Top of Information shown

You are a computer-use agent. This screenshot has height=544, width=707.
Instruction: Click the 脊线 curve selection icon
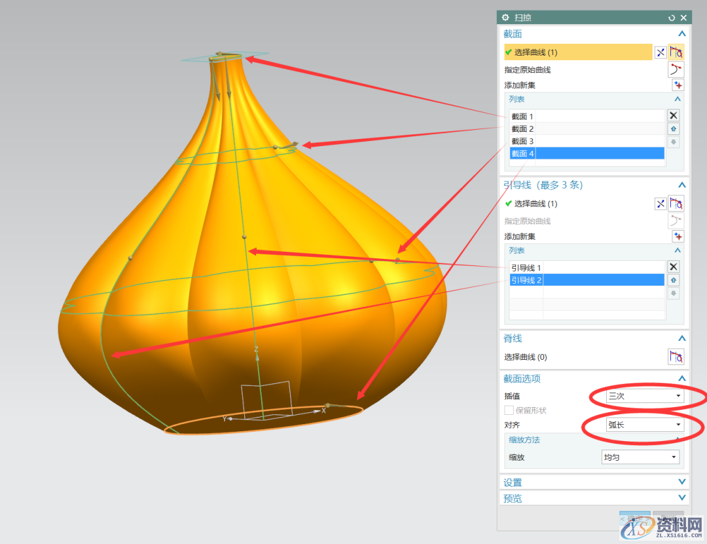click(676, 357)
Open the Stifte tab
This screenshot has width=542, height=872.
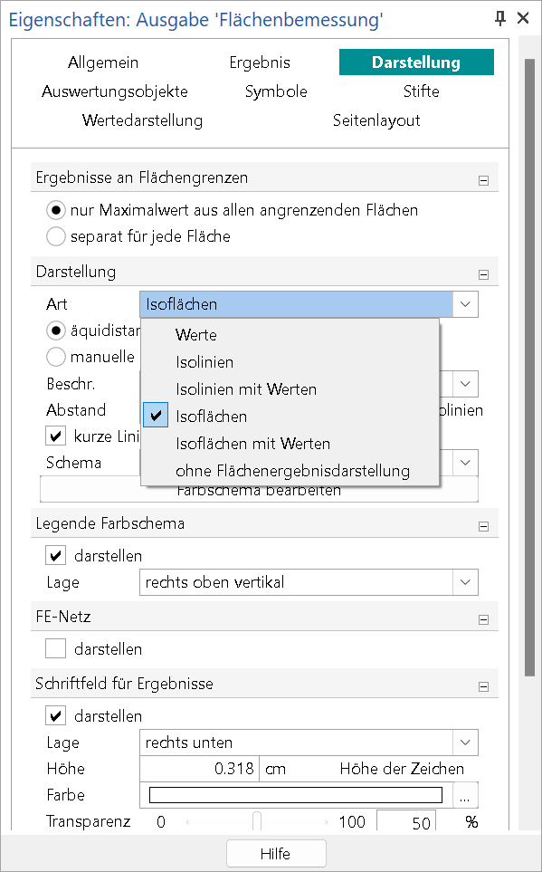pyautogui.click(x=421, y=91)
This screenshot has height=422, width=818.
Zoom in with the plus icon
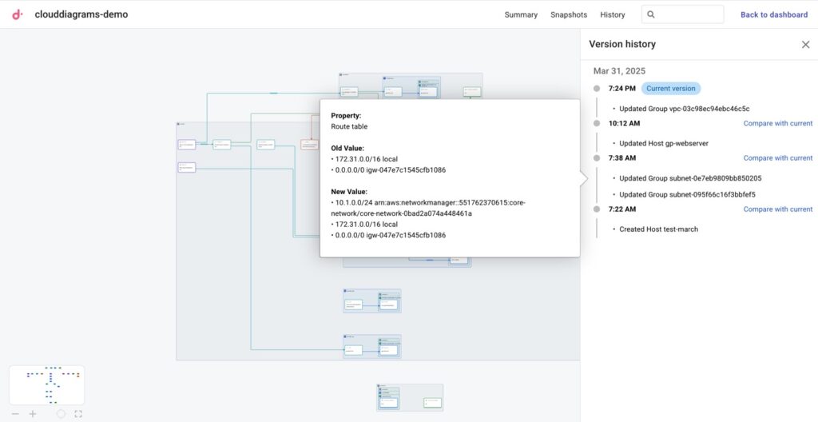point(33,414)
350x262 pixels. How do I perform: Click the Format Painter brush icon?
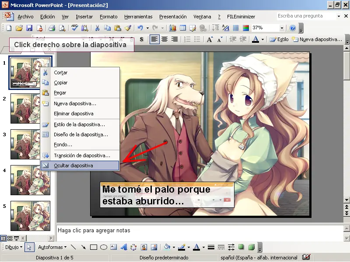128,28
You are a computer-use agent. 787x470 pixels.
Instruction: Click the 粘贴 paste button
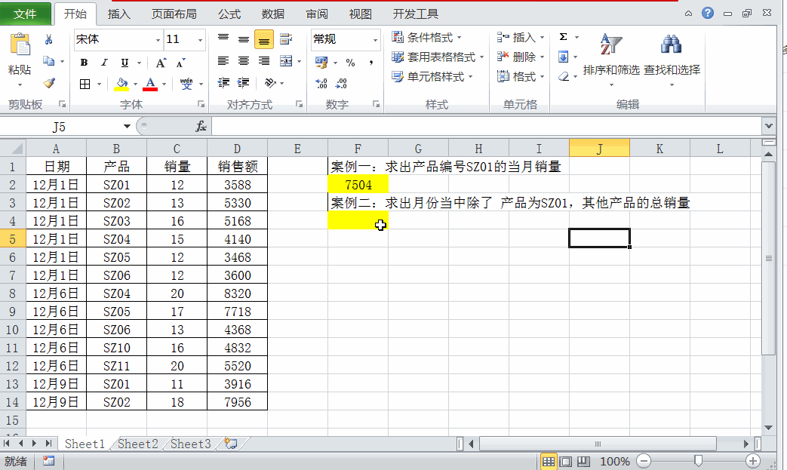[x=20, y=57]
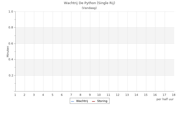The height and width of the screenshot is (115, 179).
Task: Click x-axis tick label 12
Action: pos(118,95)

Bottom of Information shown

### Exercise details
Please give the entries above again exactly as written, leaving out any pictures.

### Exercise output
You are a computer-use agent. This screenshot has height=544, width=707.
Instruction: Click the 脊线 curve selection icon
click(676, 357)
Open the Stifte tab
This screenshot has width=542, height=872.
pyautogui.click(x=421, y=91)
This screenshot has height=422, width=818.
Zoom in with the plus icon
point(33,414)
350x262 pixels. How do I perform: Click the Format Painter brush icon?
128,28
You are a computer-use agent. 787x470 pixels.
Instruction: Click the 粘贴 paste button
[x=20, y=57]
The height and width of the screenshot is (115, 179).
Task: Click x-axis tick label 12
Action: pos(118,95)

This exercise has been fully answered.